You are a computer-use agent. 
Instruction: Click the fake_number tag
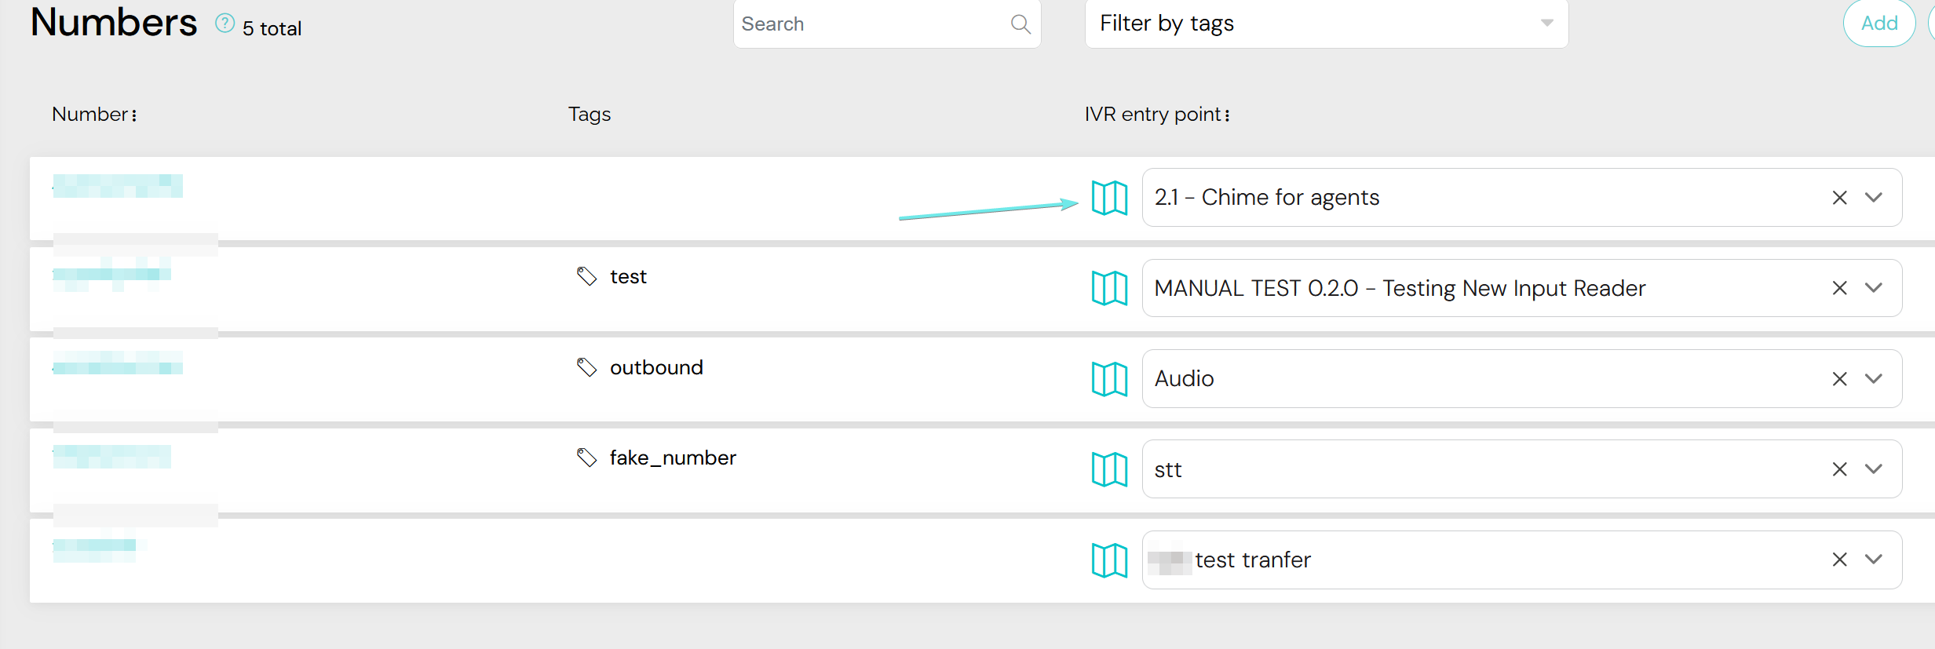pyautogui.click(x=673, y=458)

——

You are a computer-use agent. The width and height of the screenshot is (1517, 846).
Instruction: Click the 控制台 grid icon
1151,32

——

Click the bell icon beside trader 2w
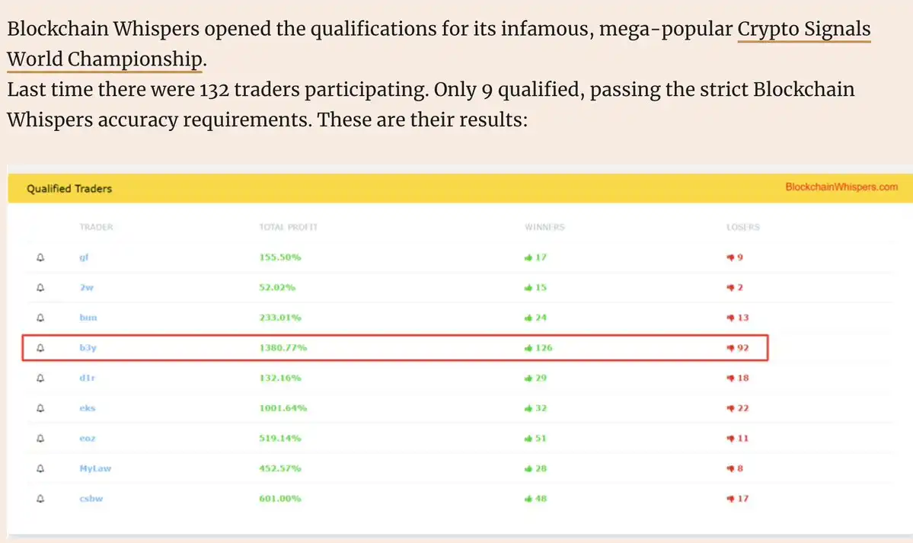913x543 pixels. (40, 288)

——

▶ What is asked:
Please count the lines in the data above that contain the string "icon", treating uppercase and lowercase as distinct, and reply with only the number.

▶ Result of the exercise:
2